- [EXERCISE GOAL]
In the passage about Brendan and Travis below, rewrite the stretch from "Six months after" through "of Clay Blackmore)", changing "banquet" to "dinner".

====== SOURCE DOCUMENT ======

Unable to attend Travis’s funeral, Brendan threw himself harder into his military preparation. “It suddenly became very defined for Brendan,” says Sarver. “It wasn’t just a four-mile run anymore, or a two-mile swim, or any of the physical or academic challenges that we had to go through during SEAL training. Everything was, ‘I’m doing this because I lost Travis.’ ”
Partway through his training, Amy visited Brendan in California. On their second night together, he knelt on the beach and proposed. “Life is short,” he said. “Just look at what happened to Trav. I don’t want us to have any regrets.” When they wed in July 2008, during a portrait session with his groomsmen, Brendan asked Tom Manion to stand in for his son.
Six months after Manion’s death, Brendan flew to Washington, D.C., to run the Marine Corps Marathon in his friend’s honor. Speaking at a banquet the night before, he called Travis “another brother to me” and told a story about a trip they took to Texas. His lip quivered and his voice cracked. By the end, he stopped trying to hold back the tears. “He was a great friend,” Brendan said. “I miss him.”

Courtesy of Clay Blackmore
Brendan and his wife, Amy, on their wedding day, July 12, 2008. (Courtesy of Clay Blackmore)

====== EXTRACTED INFORMATION ======

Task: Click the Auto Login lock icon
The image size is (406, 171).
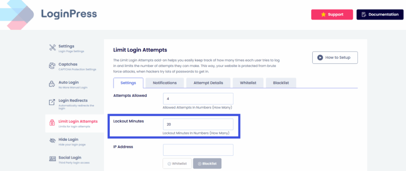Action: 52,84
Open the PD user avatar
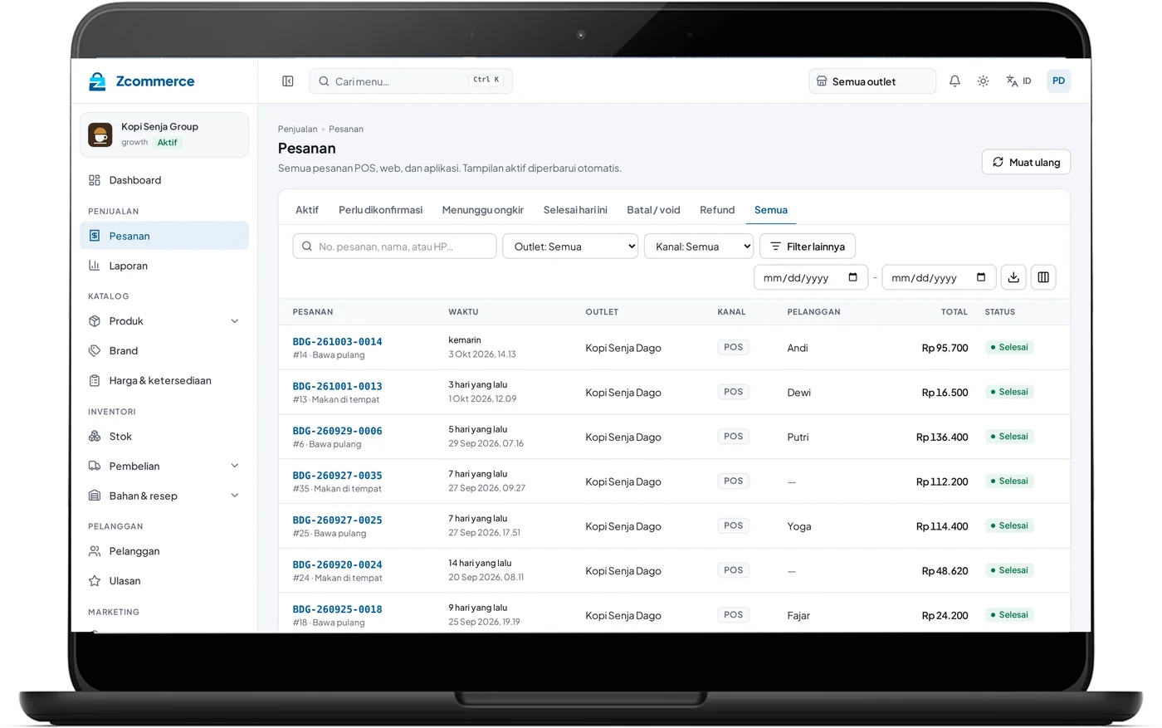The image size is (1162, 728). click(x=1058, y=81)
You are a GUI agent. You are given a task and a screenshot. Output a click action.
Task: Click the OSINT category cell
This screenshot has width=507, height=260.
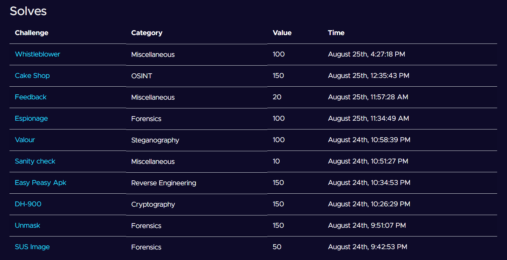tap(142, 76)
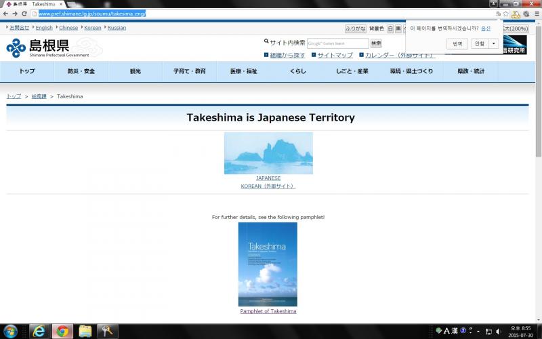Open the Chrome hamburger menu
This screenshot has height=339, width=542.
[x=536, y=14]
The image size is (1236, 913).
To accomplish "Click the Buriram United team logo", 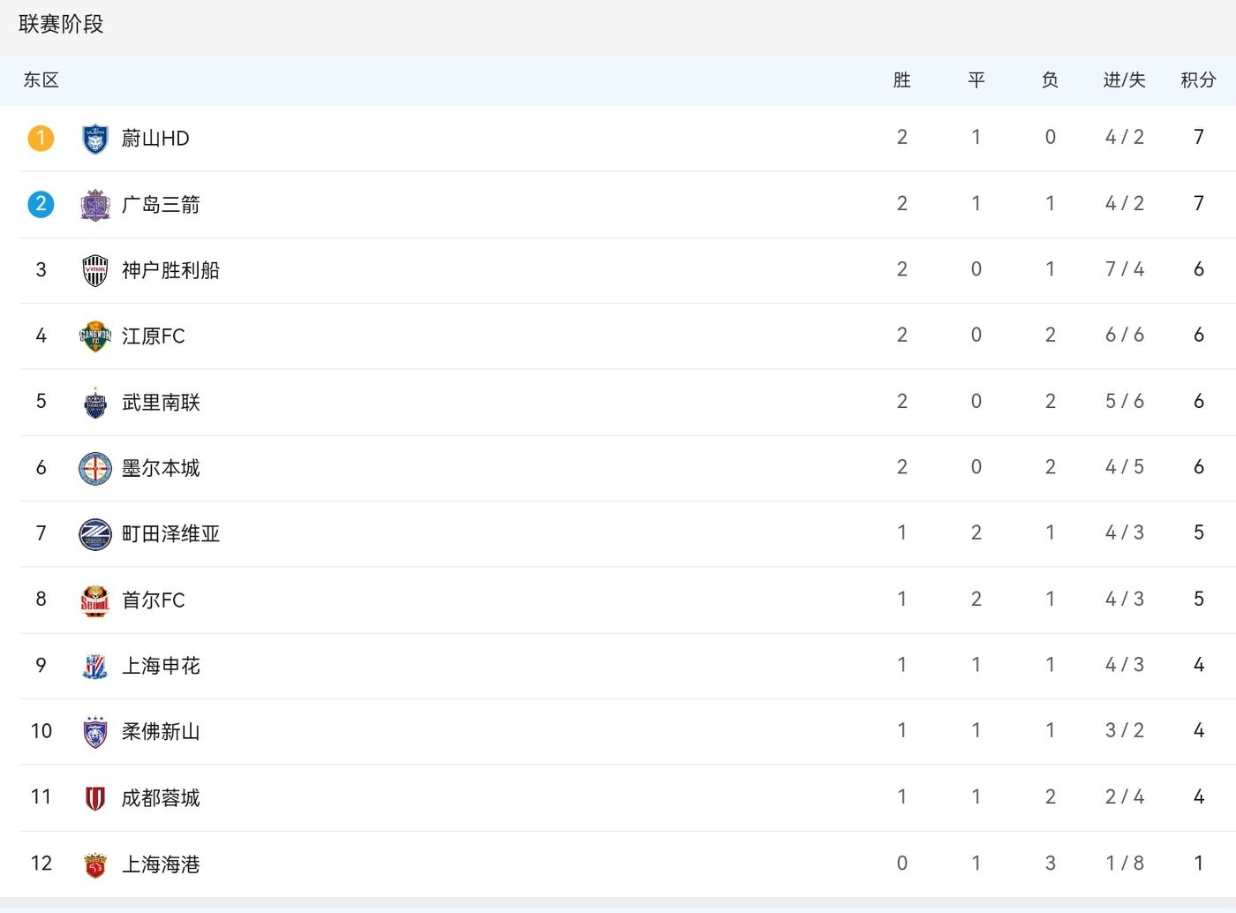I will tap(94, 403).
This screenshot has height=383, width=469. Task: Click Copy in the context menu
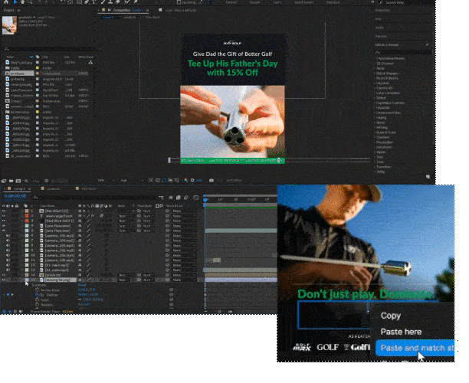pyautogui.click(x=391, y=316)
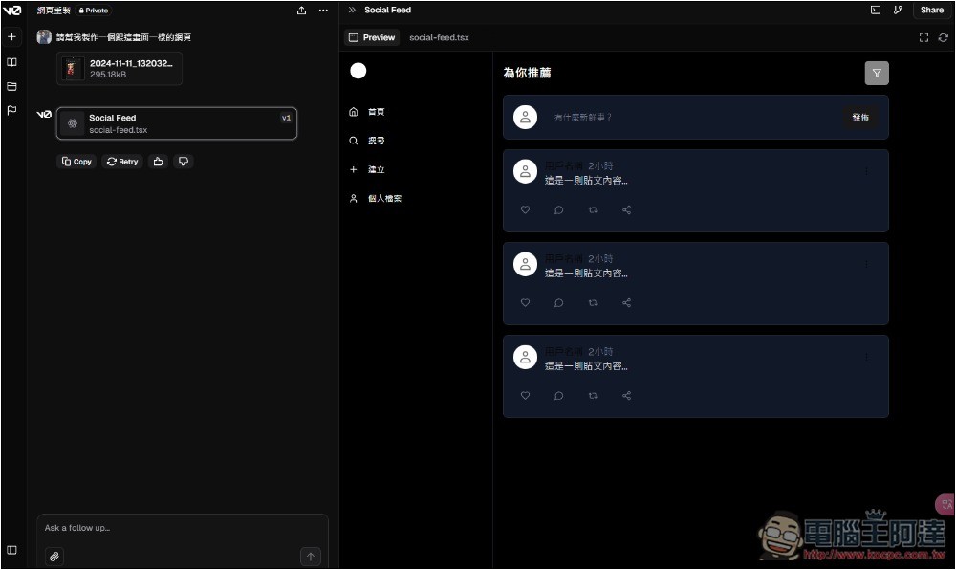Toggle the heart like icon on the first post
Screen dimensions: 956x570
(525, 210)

======

- [EXERCISE OUTPUT]
Six months after Manion’s death, Brendan flew to Washington, D.C., to run the Marine Corps Marathon in his friend’s honor. Speaking at a dinner the night before, he called Travis “another brother to me” and told a story about a trip they took to Texas. His lip quivered and his voice cracked. By the end, he stopped trying to hold back the tears. “He was a great friend,” Brendan said. “I miss him.”

Courtesy of Clay Blackmore
Brendan and his wife, Amy, on their wedding day, July 12, 2008. (Courtesy of Clay Blackmore)